A score bug is a digital on-screen graphic which is displayed at either the top or lower third bottom of the television screen during a broadcast of a sporting event in order to display the current score and other statistics.
The concept of a persistent score bug for association football matches was devised by Sky Sports head David Hill, who was dissatisfied over having to wait to see what the score was after tuning into a match in-progress. The score bug was introduced during Sky's coverage of the newly-formed English Premier League in 1992. Hill's boss repeatedly demanded that the graphic be removed, describing it as the "stupidest thing [he] had ever seen". Hill defied the boss's demands and kept the graphic in place. ITV introduced a score bug at the start of the 1993-94 football season and the BBC introduced a score bug towards the end of 1993.
The concept was introduced to the United States by ABC Sports and ESPN during coverage of the 1994 FIFA World Cup. Their justification for the graphic was to provide a location for cycling sponsor logos, in order to allow matches to air without commercial interruption.
With the acquisition of rights to the National Football League by BSkyB's American sibling Fox (a fellow venture of Rupert Murdoch), Hill became the first president of Fox Sports.
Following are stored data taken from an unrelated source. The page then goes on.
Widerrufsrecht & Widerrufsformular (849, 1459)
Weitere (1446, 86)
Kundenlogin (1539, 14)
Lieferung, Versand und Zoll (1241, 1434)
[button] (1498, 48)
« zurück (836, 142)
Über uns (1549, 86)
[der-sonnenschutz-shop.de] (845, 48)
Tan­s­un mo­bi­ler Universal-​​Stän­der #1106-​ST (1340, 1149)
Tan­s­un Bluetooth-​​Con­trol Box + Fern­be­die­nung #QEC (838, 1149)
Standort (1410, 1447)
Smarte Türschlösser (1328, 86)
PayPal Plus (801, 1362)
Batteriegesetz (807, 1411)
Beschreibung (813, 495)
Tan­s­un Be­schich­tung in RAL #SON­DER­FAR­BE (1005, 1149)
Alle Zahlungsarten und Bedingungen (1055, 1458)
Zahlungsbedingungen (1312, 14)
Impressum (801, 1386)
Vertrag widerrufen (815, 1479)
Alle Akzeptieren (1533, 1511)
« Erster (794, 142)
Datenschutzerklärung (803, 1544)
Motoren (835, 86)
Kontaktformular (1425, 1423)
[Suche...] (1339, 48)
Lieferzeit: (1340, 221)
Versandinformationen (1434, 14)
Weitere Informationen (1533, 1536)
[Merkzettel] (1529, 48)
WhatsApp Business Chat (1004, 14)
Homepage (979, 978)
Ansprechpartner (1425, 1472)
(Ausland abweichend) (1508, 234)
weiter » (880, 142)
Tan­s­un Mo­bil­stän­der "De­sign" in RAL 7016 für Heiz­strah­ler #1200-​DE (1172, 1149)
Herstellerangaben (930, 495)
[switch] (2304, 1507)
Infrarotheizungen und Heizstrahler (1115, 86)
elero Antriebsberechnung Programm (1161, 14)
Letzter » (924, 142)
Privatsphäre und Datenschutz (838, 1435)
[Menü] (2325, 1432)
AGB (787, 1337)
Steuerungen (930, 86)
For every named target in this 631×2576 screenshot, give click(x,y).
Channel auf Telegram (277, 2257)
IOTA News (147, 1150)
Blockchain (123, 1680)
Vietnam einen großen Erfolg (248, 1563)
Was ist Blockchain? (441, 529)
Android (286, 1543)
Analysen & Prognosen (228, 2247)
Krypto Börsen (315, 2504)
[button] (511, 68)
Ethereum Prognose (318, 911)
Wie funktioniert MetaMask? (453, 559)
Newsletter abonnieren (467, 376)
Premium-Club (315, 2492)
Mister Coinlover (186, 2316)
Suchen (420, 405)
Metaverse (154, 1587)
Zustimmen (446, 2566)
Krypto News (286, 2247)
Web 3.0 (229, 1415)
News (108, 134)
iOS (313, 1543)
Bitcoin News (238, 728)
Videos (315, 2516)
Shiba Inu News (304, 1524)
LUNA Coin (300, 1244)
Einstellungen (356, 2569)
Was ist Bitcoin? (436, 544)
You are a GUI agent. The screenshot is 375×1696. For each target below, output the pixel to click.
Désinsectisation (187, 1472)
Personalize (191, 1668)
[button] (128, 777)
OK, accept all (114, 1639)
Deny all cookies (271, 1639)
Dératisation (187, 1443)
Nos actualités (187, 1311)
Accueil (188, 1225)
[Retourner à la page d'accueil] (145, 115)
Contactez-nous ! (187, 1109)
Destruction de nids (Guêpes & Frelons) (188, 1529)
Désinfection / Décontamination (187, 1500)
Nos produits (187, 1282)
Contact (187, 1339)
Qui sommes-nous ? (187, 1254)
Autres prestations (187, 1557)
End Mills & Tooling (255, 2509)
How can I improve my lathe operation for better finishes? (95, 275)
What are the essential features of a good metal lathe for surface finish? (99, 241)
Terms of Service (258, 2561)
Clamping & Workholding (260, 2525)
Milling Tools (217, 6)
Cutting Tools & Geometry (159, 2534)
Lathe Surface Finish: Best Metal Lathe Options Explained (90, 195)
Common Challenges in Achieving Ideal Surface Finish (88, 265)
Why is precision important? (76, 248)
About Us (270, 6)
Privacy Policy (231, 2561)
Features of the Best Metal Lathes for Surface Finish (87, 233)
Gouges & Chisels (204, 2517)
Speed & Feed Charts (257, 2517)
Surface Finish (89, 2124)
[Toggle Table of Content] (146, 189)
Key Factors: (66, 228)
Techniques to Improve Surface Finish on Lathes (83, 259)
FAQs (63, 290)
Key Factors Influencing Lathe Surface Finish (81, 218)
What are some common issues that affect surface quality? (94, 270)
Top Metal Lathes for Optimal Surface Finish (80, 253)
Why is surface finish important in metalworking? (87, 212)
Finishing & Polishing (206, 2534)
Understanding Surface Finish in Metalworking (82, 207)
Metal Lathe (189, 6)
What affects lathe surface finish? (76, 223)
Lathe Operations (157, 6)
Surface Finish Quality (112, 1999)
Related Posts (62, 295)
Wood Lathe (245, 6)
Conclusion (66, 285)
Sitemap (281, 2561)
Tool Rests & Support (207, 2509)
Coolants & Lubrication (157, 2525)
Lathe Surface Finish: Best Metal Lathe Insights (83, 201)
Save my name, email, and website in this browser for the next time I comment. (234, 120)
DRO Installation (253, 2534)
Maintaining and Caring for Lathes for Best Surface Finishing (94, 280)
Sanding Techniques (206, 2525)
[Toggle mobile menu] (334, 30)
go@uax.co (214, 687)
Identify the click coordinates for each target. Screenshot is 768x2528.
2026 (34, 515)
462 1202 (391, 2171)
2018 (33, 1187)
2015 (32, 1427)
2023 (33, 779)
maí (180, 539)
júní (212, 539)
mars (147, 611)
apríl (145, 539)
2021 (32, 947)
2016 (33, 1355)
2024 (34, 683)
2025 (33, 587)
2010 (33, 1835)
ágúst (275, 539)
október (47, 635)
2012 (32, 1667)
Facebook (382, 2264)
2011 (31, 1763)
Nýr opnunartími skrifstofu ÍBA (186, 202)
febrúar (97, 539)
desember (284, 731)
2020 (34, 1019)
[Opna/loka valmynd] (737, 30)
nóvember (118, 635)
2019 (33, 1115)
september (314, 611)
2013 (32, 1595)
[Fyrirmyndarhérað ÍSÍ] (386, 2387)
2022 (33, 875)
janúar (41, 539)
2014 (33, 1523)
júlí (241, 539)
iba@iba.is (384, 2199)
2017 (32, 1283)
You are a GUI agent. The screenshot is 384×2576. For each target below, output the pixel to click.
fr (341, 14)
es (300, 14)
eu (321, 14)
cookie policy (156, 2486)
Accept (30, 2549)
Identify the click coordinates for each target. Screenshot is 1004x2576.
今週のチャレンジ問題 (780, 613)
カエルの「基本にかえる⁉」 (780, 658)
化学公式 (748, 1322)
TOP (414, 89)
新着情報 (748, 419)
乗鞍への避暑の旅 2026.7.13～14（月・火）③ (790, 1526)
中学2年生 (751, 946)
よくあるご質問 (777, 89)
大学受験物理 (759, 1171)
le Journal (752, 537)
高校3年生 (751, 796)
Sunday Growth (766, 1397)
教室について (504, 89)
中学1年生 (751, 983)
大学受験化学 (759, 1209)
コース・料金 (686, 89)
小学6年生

Fox's version of the score bug was branded as the "FoxBox", and was part of its inaugural season of NFL coverage in 1994. Variety criticized it as an "annoying see-through clock and score graphic" and that there would still be people "who actually watched the beginning of the game and would rather have their screen clear of graphics".
Hill once received a death threat from an irate viewer, with a specific emphasis on him being a "foreigner", but the score bug soon became a ubiquitous feature of all sports broadcasts in the USA in the years that followed.